Sayfalar

7 Şubat 2015 Cumartesi

Kadınlar artık erkekleşti

Hürriyet'ten Hakan Gence, Serçe Sarayı ile ekrana dönmeye hazırlanan Songül Öden ile buluştu.. İşte o röportaj...

Demir leblebi gibi... Ağzından laf almak çok zor. Kendisi de bunu biliyor ki söyleşimize başlarken “Yine laf alamayacaksın” diye bana takıldı. Ama anlattıkça açıldı; açıldıkça anlattı. Yeni dizisi ‘Serçe Sarayı’yla yakında ekranlara dönecek olan güzel oyuncu Songül Öden’le canlandırdığı karakterlerin izini geçmişinde sürdük.

Ortadoğu ve Arap ülkelerinde prenses gibisiniz... Evlenme teklifleri falan geliyor mu?
- Seviyorlar. Beğendikleri kişinin onların akrabası, karısı, kardeşi olmasını istiyorlar. Sanırım sevgilerini gösterme biçimi bu ve çok samimiler.

Peki neden sizi bu kadar sevdiler? Ortadoğu tipi bir kadın mısınız?
- Bazen öyle bir iletişim kurarsınız ki seyirciyle, sadece dünyalı olursunuz onlar için. Bence canlandırdığım karakterleri hakiki buldular. Sonra onu benimle ilişkilendirdiler ve beni de kendilerine yakın gördüler.

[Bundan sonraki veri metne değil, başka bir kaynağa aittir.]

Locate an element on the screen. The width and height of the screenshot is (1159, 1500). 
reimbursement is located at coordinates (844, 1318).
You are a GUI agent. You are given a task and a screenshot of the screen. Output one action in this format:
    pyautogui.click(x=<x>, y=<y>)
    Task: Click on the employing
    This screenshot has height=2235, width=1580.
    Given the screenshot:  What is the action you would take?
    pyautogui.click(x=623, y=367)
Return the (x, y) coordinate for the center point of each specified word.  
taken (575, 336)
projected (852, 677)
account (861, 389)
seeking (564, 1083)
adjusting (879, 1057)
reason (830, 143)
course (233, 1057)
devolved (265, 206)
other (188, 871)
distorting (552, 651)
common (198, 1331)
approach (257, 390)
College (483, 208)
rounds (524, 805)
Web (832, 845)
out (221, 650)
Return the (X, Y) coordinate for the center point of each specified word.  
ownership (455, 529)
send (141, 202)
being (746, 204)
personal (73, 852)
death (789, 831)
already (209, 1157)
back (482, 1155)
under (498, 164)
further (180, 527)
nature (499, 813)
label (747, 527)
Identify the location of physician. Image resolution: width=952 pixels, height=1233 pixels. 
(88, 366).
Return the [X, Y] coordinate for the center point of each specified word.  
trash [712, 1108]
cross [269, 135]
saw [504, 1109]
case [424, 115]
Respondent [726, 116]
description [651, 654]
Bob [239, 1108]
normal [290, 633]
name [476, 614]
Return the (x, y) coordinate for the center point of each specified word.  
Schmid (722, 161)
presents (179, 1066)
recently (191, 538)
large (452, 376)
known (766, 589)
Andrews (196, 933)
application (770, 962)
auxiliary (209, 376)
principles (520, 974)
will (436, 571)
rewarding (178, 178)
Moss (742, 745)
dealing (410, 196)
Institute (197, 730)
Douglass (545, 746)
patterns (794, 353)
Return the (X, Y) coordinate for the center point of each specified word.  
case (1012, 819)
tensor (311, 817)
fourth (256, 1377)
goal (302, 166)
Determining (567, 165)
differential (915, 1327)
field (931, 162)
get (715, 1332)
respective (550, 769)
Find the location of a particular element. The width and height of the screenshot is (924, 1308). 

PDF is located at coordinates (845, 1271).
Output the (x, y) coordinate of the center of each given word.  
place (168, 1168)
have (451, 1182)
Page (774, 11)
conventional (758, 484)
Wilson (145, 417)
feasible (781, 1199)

9 yıldır ekrandasınız. Bu sektörden ne öğrendiniz?
- Mücadeleci yanımı güçlendirdi. Daha profesyonel ilişkiler kurmayı öğretti.
Yakında Star’da yeni diziniz başlıyor. Mert Fırat’la karşılıklı oynuyorsunuz. Karakteriniz Serçe’nin ayırt edici özelliği ne?

- Diğer karakterlerime benzemiyor. Farklı. Serçe cüssesinde olup kartal gibi görünen bir kadın. Varoşta yaşayan genç ve arzulanan bir kadın olmanın zorluklarını görüyoruz. Ölmüş kocasının annesi de mahalledeki bakkal da ondan bir şeyler bekliyor. Bu yüzden sıkışmış. Buna rağmen geleceğe umutla bakıyor ve Allah’tan hayatın ona sürprizleri var.


Fragmanlarda göründüğü kadarıyla bizi ağır bir dram bekliyor. Sırrınız ağlatmak mı olacak?
- Hayır. İçinde ancak hayattaki kadar dram var. Sorduğun sorulara bazen gülüyorum ama bir yandan içimi acıtıyorlar. Hayatın gerçeği bu. Hem trajik hem komik. Zaten hikâye de gerçek.
Kimin hikâyesi?
- Senaryo ekibinden bir arkadaşımızın. Onlar da beş çocuk ve Erzincanlılar. Prefabrike bir evde yaşamışlar. Babası vefat ettikten sonra annesi o eve ‘Serçenin sarayı’ adını veriyor.
Siz de kalabalık bir ailede büyümüşsünüz...

- Evet, altı kardeştik. Beş kız, bir erkek... Diyarbakır’da doğdum ama Ankara’da büyüdüm.
Babanız erkek çocuk bulana kadar denemiş anlaşılan...

- Aslında ilk çocukları erkek. Ataerkil toplumda erkek çocuğun daha makbul olacağı, erki devam ettireceği düşüncesi yaygın olduğundan, abimden sonra da “Acaba erkek olur mu?” diye deneyip durmuşlar. Şimdi annem “İyi ki bu kadar çok kızım var” diyor.